That’s according to analysis from SMSF support service, SuperGuard.
SuperGuard 360’s latest SMSF performance indices, released on Monday, revealed that while MySuper funds achieved an average 10.5 per cent on the SG360 default index in the year to 31 December 2017, SMSFs achieved 9.2 per cent on the SG360 SMSF reference index.
The SG360 SMSF reference index describes the post-fee investment return an SMSF trustee would receive if they invested passively using asset allocations that align with the Australian Taxation Office’s SMSF asset distribution data.
Similarly, the SG360 default index reflects the post-fee and post-tax investment return an SMSF investor would obtain if they had invested in the typical Australian Prudential Regulation Authority regulated MySuper product invests.
The trend of SMSFs posting slightly lower returns follows a 10-year trend of the SMSF reference index returning 4.8 per cent per annum (p.a.), and MySuper funds returning 5.0 per cent p.a.

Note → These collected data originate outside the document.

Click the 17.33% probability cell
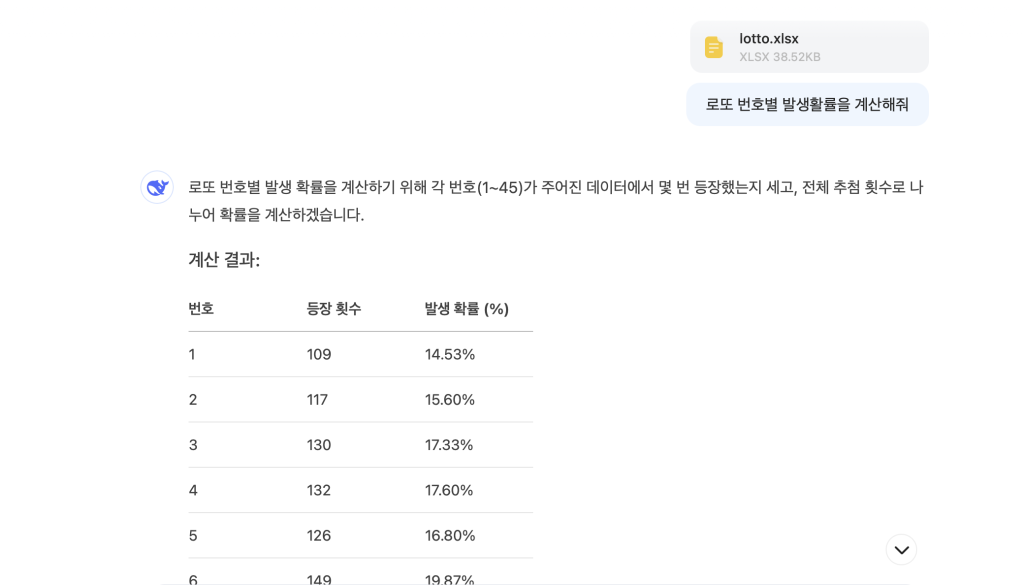 point(449,445)
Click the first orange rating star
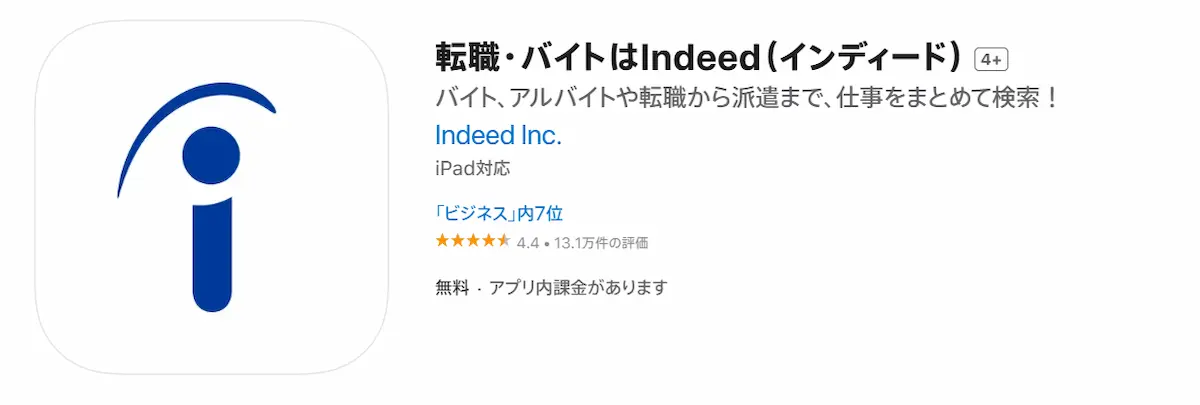 click(442, 242)
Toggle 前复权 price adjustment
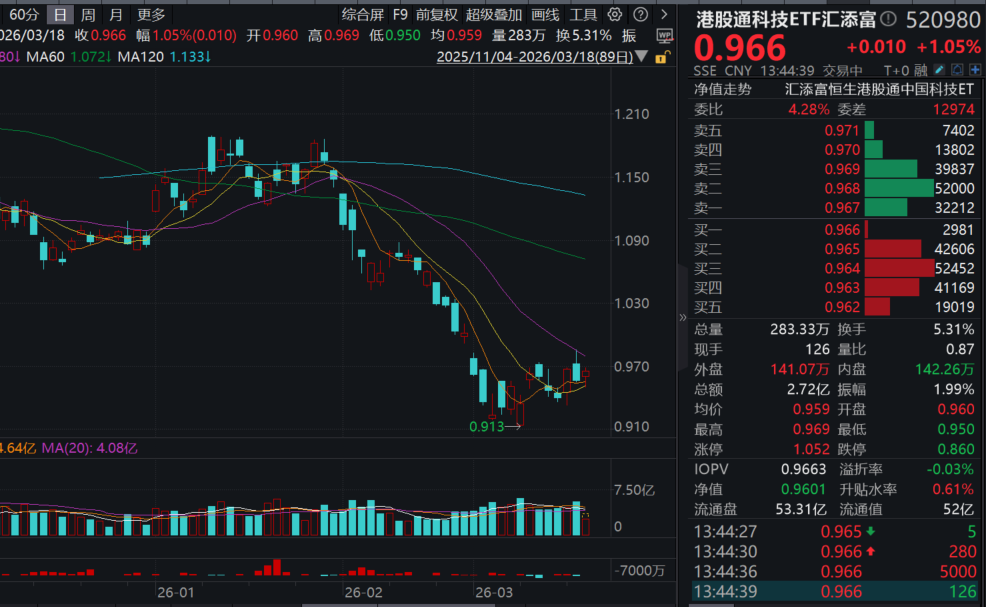Image resolution: width=986 pixels, height=607 pixels. (436, 15)
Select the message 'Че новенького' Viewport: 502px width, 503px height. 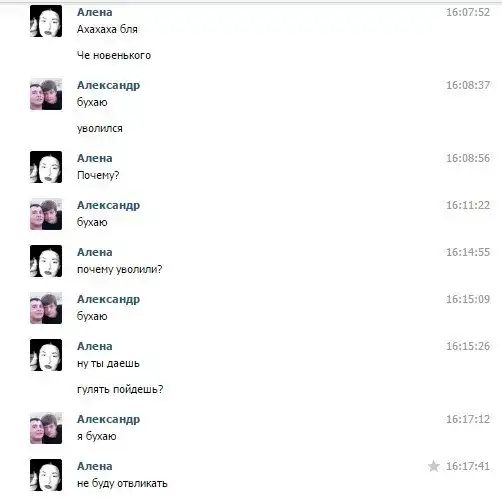coord(114,55)
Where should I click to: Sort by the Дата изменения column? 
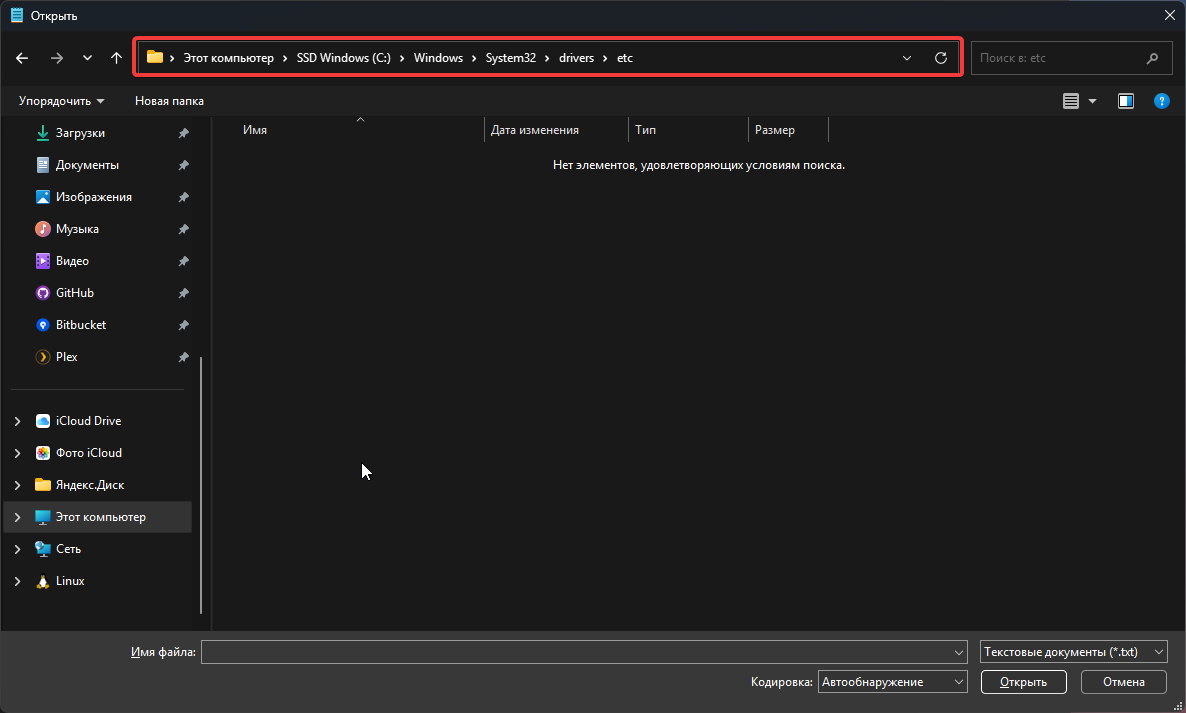[x=535, y=130]
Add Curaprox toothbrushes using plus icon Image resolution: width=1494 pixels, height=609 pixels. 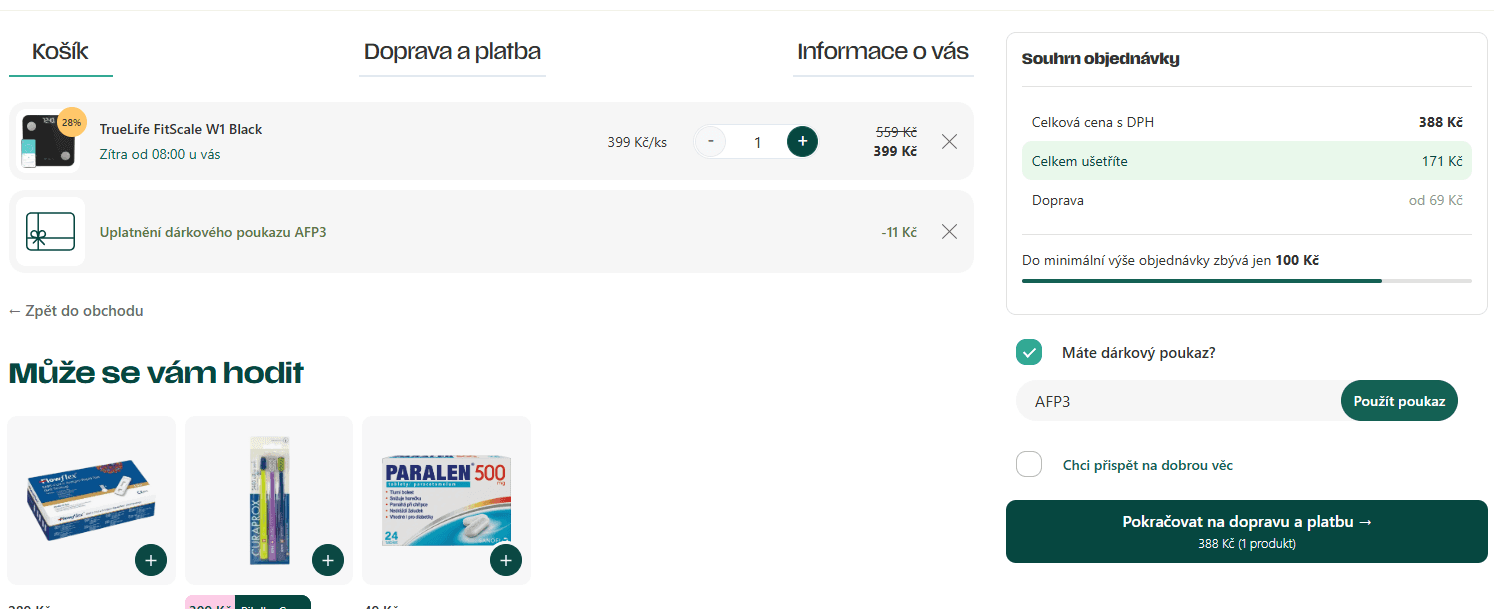(x=328, y=560)
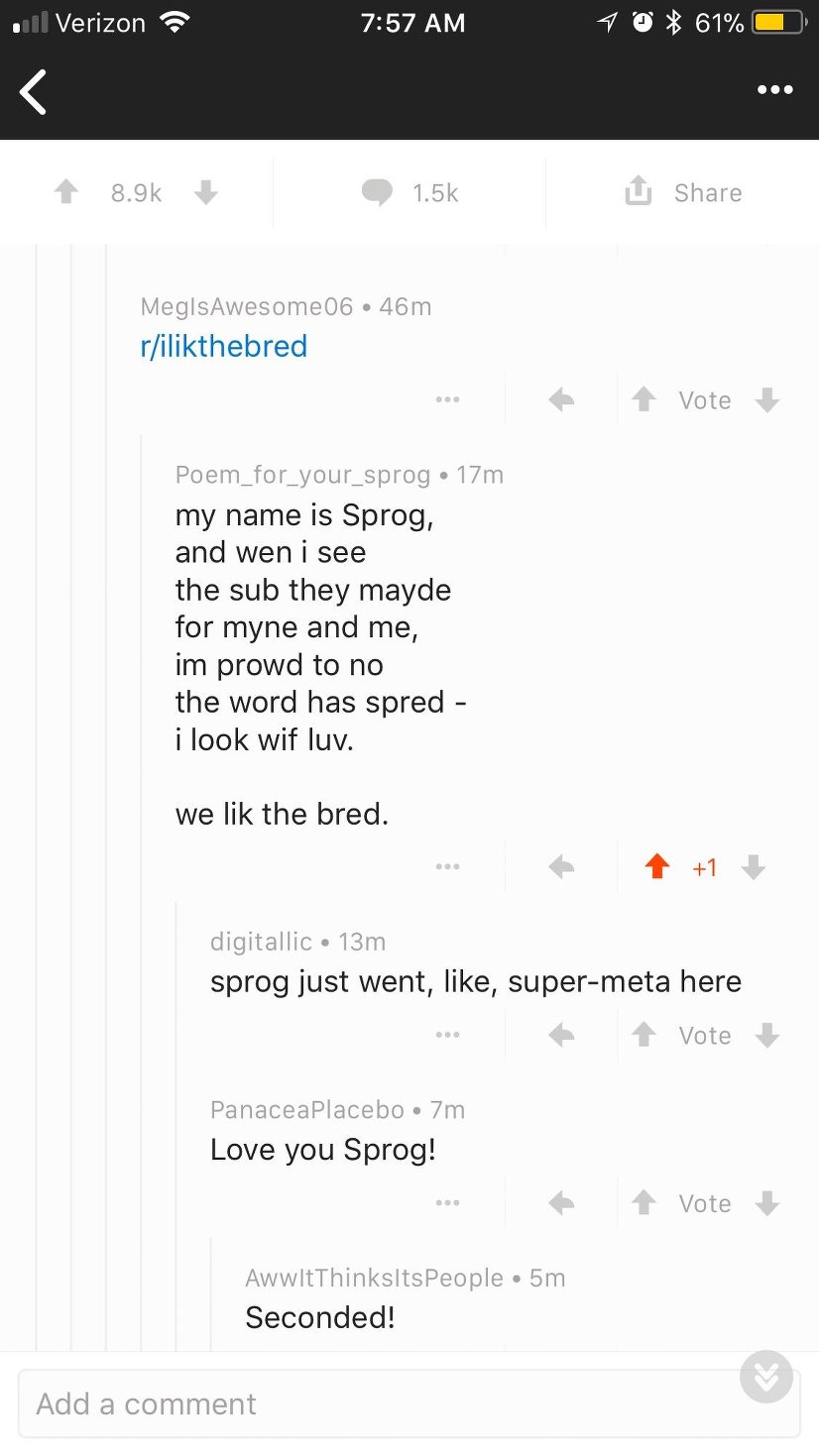The image size is (819, 1456).
Task: Reply to MegIsAwesome06's comment
Action: [x=561, y=400]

The gap has widened slightly in the last five years, with MySuper funds marking returns of 9.6 per cent p.a. compared to SMSFs returning 7.8 per cent p.a.
“As a result, over 10 years the portfolio of the SMSF member would have grown a $100,000 investment into around $160,000 and someone in the average workplace superannuation default investment option would have grown a $100,000 investment into around $163,000,” SuperGuard said.
SuperGuard put the gap down to SMSFs generally placing less emphasis on growth assets like international equities in the last five years.
The report’s authors explained, “As a result, it is expected that SMSF portfolios will continue to underperform while the equities bull market continues.”
“Smaller SMSFs that traditionally hold lower allocations to equities are likely to under-perform by an even wider margin,” they continued, contending that this allocation trend shows how critical it is that SMSF trustees regularly review their investment strategies, rather than focusing on “only perceived tax advantages”.
SMSFs feature heavier weightings towards Australian equities, cash and property, while MySuper funds have heavier allocations towards both Australian and international equities, fixed interest and ‘other’ investments.
In the 10 years to December 2017, international equities in Australian dollars made average returns of 9.8 per cent p.a., while the S&P ASX 200 made 4.1 per cent p.a.
Australian listed property made 1.9 per cent p.a. and cash made 3.5 per cent p.a.
In the years of, and immediately preceding, the global financial crisis, SMSFs tended to outperform MySuper funds.